We call the encoder \(y=f_\Theta(x)\) and the decoder \(z=g_\Theta(y)\). Therefore, \(z=(g \circ f)(x) = g(f(x))\) and \[ \begin{aligned} f : \mathcal{X} \to \mathcal{Y}\\ g : \mathcal{Y} \to \mathcal{Z}\\ \end{aligned} \] and the loss is computed as \[ \mathscr{L}(x, g(f(x))), \] with an appropriate loss function \(\mathscr{L}\).

This loss function is most of the time including some more general constraints to enforce something like sparsity, similar as LASSO³ or RIDGE⁴, this is often referred to regularized autoencoders.

Note

We can use the concept of an autoencoder to span the same space as a PCA. For a linear encoder/decoder and a latent space smaller than the input with the loss function being the mean least square, the autoencoder will learn the principal components of the data. For nonlinear functions \(f\) and \(g\) a more general form is learned.

9.1 Applications

We can use Autoencoders for various different applications:

Image denoising: In this case the autoencoder is trained with noisy images and learns how to reconstruct clean images from them.
Anomaly detection: An autoencoder that is trained with normal images can detect anomalies by identifying inputs that result in a high reconstruction loss, this indicated a deviation from the learned images.
Image generation: After training an autoencoder it is possible to use the decoder part to generate images for manipulated values in the latent space.
Feature extraction: The latent representation of the trained autoencoder can provide a compact informative feature for image classification and retrieval.
Image compression: By storing only the latent space representation an image can be compressed and reconstructed by inferring through the decoder.
Image enhancement: By providing a low resolution images and their high resolution counterparts images can learn to enhance certain features of images.

To illustrate this we construct an autoencoder for denoising the MNIST dataset we have seen before (Section 1.5).

First, we need to prepare and augment the data with some noise.
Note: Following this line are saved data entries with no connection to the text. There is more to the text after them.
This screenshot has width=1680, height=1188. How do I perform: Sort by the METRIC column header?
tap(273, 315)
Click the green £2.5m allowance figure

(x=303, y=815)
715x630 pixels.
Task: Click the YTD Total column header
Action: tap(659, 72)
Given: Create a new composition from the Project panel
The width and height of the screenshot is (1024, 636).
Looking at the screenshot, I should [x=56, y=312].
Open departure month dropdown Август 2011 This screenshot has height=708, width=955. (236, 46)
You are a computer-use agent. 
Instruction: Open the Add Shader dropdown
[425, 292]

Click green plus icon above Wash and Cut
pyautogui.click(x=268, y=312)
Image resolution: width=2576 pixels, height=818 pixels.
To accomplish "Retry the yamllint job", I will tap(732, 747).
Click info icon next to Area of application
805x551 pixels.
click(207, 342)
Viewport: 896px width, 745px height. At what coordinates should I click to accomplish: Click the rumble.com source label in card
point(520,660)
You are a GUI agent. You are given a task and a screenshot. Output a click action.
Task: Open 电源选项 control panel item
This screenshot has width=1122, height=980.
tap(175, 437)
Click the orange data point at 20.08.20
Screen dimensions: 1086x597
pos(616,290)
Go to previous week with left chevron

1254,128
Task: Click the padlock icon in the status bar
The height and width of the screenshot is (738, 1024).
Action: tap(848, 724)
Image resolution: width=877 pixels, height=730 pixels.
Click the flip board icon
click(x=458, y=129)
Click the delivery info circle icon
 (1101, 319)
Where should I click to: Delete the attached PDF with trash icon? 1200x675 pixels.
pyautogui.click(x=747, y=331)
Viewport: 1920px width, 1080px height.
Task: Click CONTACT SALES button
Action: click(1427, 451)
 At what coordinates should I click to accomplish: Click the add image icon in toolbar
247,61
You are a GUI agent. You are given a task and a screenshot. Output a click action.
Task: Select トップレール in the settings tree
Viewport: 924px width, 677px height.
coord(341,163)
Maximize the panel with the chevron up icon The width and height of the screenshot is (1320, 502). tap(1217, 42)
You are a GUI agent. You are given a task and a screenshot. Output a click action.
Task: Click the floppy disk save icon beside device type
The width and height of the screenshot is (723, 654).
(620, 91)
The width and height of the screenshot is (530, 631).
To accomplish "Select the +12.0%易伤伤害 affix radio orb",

from sklearn.datasets import fetch_openml
import torch
import torch.nn as nn
import numpy as np
from torch.utils.data import TensorDataset, DataLoader, random_split
import torchvision.transforms.v2 as transforms
torch.manual_seed(6020)
np.random.seed(6020)

1def transform(X, noise=0.4):
    X_org = torch.tensor(X / 255.0).to(torch.float)                 
    X_noise = torch.clamp(
                torch.tensor(                                         
                    np.random.normal(0.5, noise, X_org.shape)       
                ).to(torch.float) + X_org,
                0, 1)
    return X_noise, X_org

mnist = fetch_openml("mnist_784", as_frame=False)
size = 60000
X_train, X_test = mnist.data[:size], mnist.data[60000:]

trainset = TensorDataset(*transform(X_train))
testset = TensorDataset(*transform(X_test))

val_size = int(0.1 * len(trainset))
train_size = len(trainset) - val_size
train, val = random_split(trainset, [train_size, val_size])

trainLoader = DataLoader(train, batch_size=32, shuffle=True)
valLoader = DataLoader(val, batch_size=32, shuffle=True)
testLoader = DataLoader(testset, batch_size=32, shuffle=False)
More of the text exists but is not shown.